Explore MDA Training's experiential learning solutions for new hires, employed by some of the world’s leading investment banks.

At MDA Training, we offer an alternative to the all-too-common approach of slide-driven training. Instead, we offer learner-focused programmes centred around 'learning by doing' that draw on our unique mix of banking workshops, simulations, activities, games and digital learning experiences.

Our learning solutions are regularly used by investment banks to help:

  • Attract diverse young talent through highly interactive recruitment events
  • Enhance existing school leaver, apprentice, graduate development and intern programmes.

Additional support during breaks

Lunch and coffee breaks can feel slightly intimidating for new hires in an investment bank. As a HR manager, you can organise informal sessions during this time to encourage delegates to network.

While an individual will interact most closely with their teams, it is always a great idea to introduce them to other teams.

This allows cross-departmental networking, provides knowledge of the company structure and offers an opportunity to learn about other key organisational functions.

Regular check-ins

The only way for you to measure the success of your onboarding programme is to talk and gather feedback from delegates.

You can conduct both formal and informal check-ins at regular intervals and slowly reduce their frequency.

Informal check-ins would allow your new hires to speak more openly with you while formal surveys would allow you to document their experiences and draw conclusive data from them.

This would then be useful in making any necessary changes to your onboarding programme or scaling it as required.

Final words …

Onboarding is an indispensable process today especially as employees needs widen to include flexibility, autonomy, working for a purpose-driven organisation, and so on.

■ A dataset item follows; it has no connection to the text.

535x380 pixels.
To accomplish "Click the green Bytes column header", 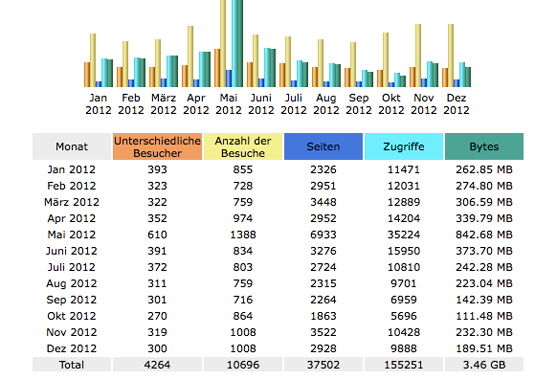I will (484, 147).
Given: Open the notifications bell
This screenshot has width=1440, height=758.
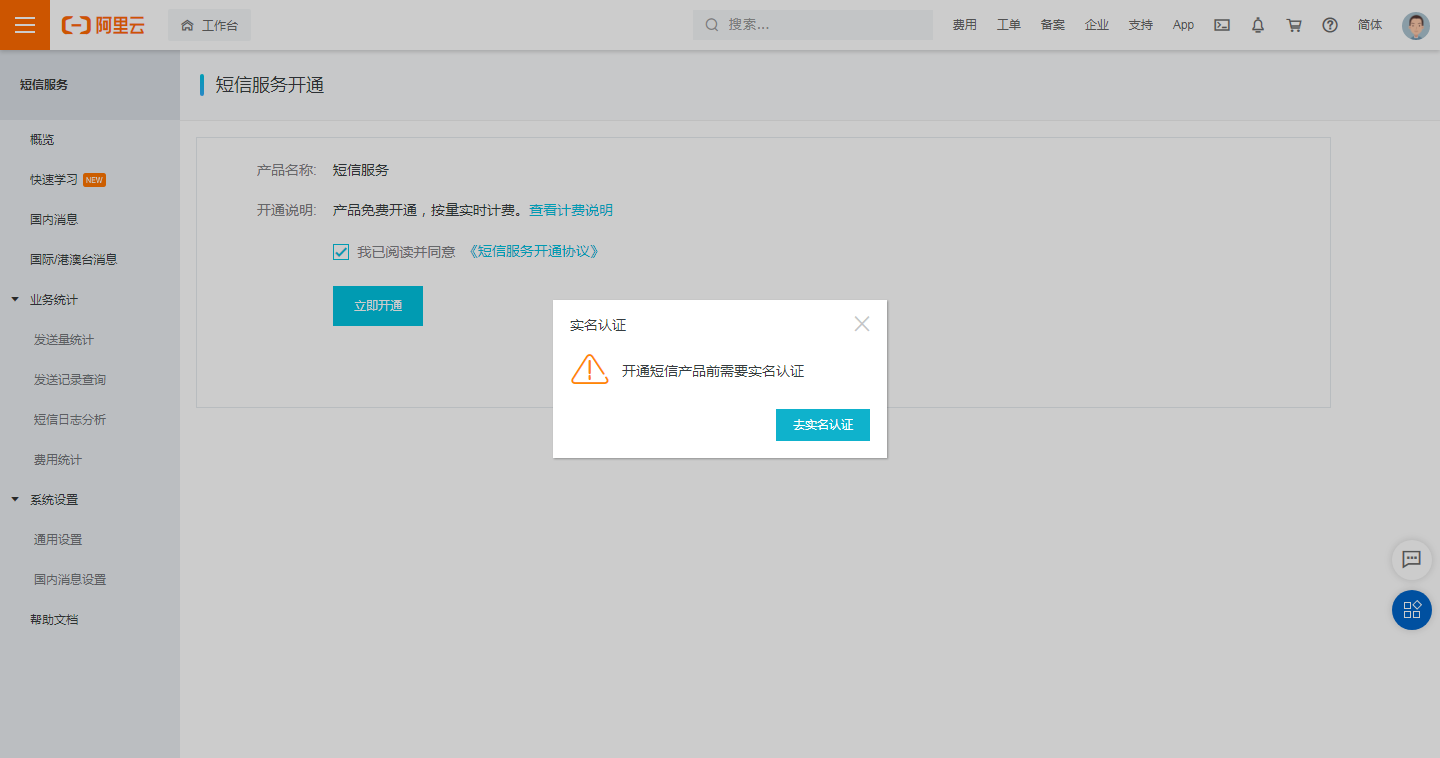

With the current workplace trends, investing in an onboarding programme translates to lower attrition rates, high employee satisfaction, productivity, and gains for the company.

To initiate impactful onboarding solutions, you should focus on a engaging and memorable welcome, a chance to network with key team members and managers, early career training programmes, lunch and coffee breaks that encourage networking, and a regular and dynamic feedback process.